**Textauszug:**
= = =

Darauf die schnelle Antwort: Ich hätte schon längst auf V-DSL umrüsten können (wirklich schon vor einigen Jahren). Hab ich gemacht und mal eben das Internet um das 6 Fache verschnellert.
Steam zieht nun mit 6MB/sek. andere Downloads laufen mit ca. 5-5,5MB/sek.
Was ich damit sagen will: Vielleicht ist bei dir ja auch schnelleres Internet möglich. Und ja, ich wohne auch nicht gerade in der Großstadt!


----------



## golani79 (8. Mai 2016)

CryPosthuman schrieb:


> Was ich damit sagen will: Vielleicht ist bei dir ja auch schnelleres Internet möglich. Und ja, ich wohne auch nicht gerade in der Großstadt!



Und was machst, wenn dein Internet ausfällt? Dann kannst auch von deinem VDSL nicht mehr profitieren
Des Weiteren glaube ich nicht, dass es Worrel grundsätzlich um die Geschwindigkeit ging, sondern eben um solche Fälle.

= = =

**Vorliegende Datensätze:**

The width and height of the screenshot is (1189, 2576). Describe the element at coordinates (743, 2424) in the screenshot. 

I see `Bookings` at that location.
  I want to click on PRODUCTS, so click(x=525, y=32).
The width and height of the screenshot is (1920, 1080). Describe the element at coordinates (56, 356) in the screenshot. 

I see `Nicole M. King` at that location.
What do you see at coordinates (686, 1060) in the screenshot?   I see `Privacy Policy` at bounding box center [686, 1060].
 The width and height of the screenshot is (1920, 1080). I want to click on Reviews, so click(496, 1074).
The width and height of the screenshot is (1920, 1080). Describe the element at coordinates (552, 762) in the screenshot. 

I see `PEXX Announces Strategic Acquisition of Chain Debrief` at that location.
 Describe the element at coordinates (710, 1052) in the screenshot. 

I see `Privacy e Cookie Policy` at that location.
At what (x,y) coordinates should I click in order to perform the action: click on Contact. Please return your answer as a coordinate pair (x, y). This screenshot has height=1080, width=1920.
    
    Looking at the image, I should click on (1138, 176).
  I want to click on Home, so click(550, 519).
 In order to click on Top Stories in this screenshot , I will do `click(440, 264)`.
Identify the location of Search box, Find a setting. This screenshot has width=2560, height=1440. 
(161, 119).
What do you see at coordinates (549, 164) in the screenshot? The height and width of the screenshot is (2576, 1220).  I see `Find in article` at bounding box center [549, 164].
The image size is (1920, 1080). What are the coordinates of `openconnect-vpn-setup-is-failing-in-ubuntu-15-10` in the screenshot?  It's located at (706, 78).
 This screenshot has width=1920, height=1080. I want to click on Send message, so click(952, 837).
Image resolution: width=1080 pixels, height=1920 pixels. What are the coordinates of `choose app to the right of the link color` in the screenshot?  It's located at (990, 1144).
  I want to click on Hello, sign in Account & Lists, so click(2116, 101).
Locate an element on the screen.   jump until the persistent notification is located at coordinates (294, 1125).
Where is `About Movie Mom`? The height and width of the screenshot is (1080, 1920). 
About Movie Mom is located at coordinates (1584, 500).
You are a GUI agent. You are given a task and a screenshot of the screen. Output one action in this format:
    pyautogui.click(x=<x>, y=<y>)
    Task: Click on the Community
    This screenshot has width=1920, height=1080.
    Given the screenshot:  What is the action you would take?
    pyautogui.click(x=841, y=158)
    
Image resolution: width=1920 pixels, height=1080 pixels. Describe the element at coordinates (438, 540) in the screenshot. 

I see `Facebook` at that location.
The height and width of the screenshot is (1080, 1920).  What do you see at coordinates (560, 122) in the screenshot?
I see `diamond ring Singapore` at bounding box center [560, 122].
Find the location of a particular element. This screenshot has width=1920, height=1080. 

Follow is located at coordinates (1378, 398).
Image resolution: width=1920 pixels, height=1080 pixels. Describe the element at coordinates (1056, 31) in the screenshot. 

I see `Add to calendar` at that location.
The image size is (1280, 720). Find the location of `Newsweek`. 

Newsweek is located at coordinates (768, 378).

= = =

**Zu erledigen:**
(A) Nenne alle Personen- oder Benutzernamen, die im Forenauszug über VDSL vorkommen.
(B) Ändere in den Datensätzen die Zeilen von der Zeile mit „At what (x,y)“ bis einschließlich der Zeile mit „I want to click on Hello, sign“, indem du „coordinates“ durch „positions“ ersetzt. Gib nur diese Zeilen aus, sonst unverändert.

**Lösungen:**
(A) CryPosthuman, golani79, Worrel

(B)
At what (x,y) positions should I click in order to perform the action: click on Contact. Please return your answer as a coordinate pair (x, y). This screenshot has height=1080, width=1920.
    
    Looking at the image, I should click on (1138, 176).
  I want to click on Home, so click(550, 519).
 In order to click on Top Stories in this screenshot , I will do `click(440, 264)`.
Identify the location of Search box, Find a setting. This screenshot has width=2560, height=1440. 
(161, 119).
What do you see at positions (549, 164) in the screenshot? The height and width of the screenshot is (2576, 1220).  I see `Find in article` at bounding box center [549, 164].
The image size is (1920, 1080). What are the positions of `openconnect-vpn-setup-is-failing-in-ubuntu-15-10` in the screenshot?  It's located at (706, 78).
 This screenshot has width=1920, height=1080. I want to click on Send message, so click(952, 837).
Image resolution: width=1080 pixels, height=1920 pixels. What are the positions of `choose app to the right of the link color` in the screenshot?  It's located at (990, 1144).
  I want to click on Hello, sign in Account & Lists, so click(2116, 101).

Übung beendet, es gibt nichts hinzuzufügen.